- What you should do -
Please reproduce the entries below exactly as they stand, but leave the pictures out.

- Task input -
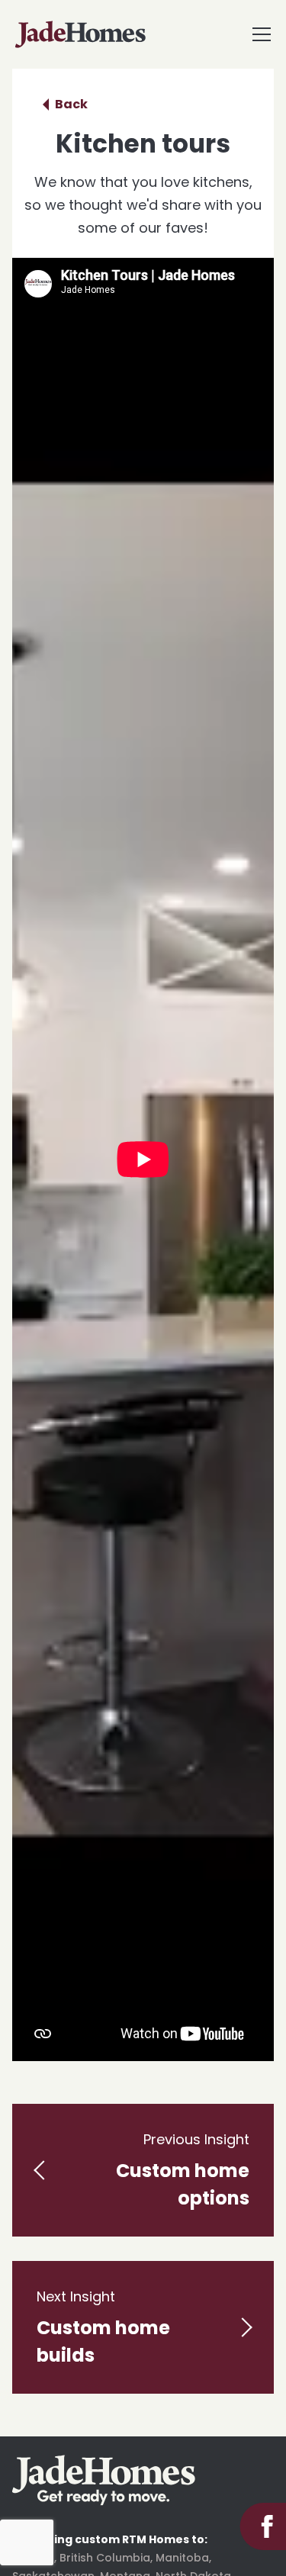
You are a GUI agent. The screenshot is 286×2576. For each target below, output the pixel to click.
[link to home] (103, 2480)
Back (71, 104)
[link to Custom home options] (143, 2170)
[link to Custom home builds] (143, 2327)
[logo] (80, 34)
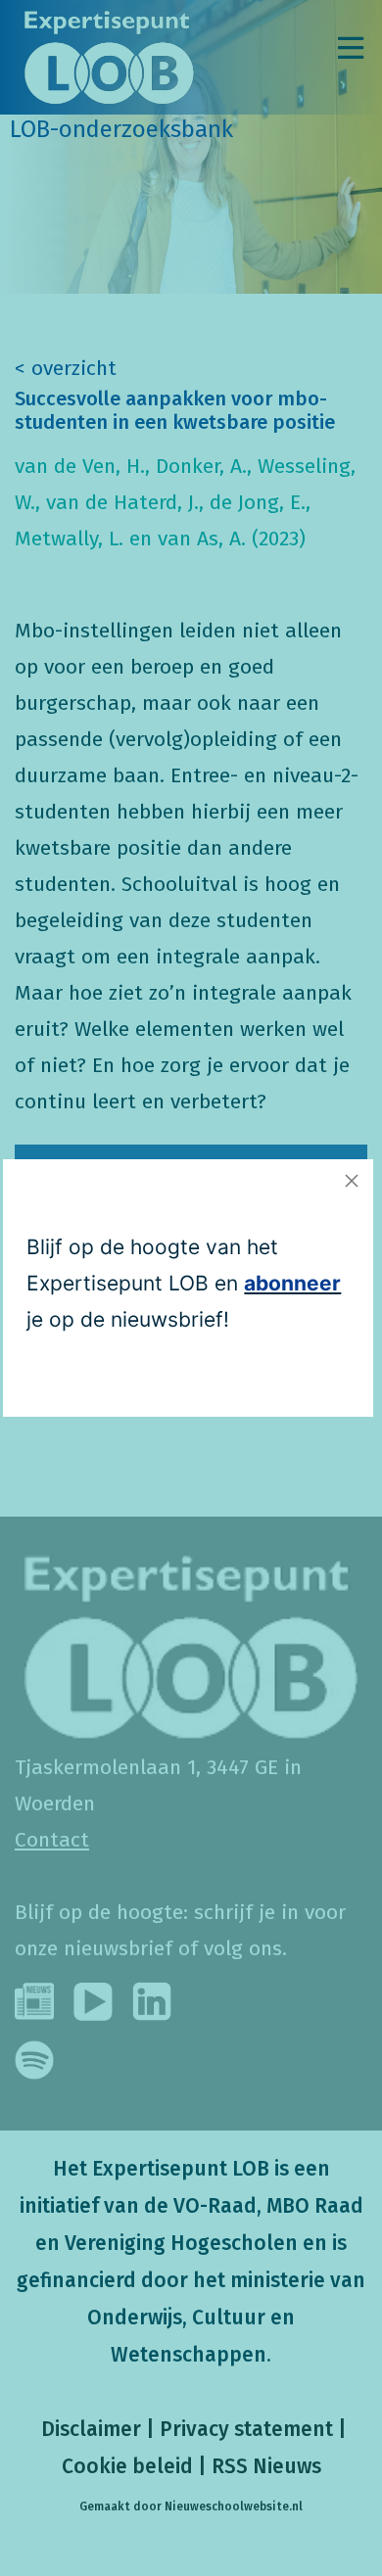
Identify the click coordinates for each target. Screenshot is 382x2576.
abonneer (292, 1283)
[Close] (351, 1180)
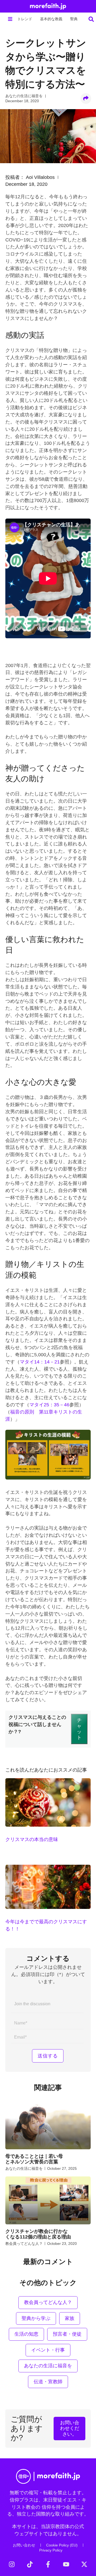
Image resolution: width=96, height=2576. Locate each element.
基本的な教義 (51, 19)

- Completed exercise -
You are a GUI agent. The screenshot is 286×2576. For each target below, output the pixel to click.
[link to home] (103, 2480)
Back (71, 104)
[link to Custom home options] (143, 2170)
[link to Custom home builds] (143, 2327)
[logo] (80, 34)
Identify the click coordinates for each target. Screenshot is 382x2576.
abonneer (292, 1283)
[Close] (351, 1180)
Image resolution: width=96, height=2576. Locate each element.
基本的な教義 (51, 19)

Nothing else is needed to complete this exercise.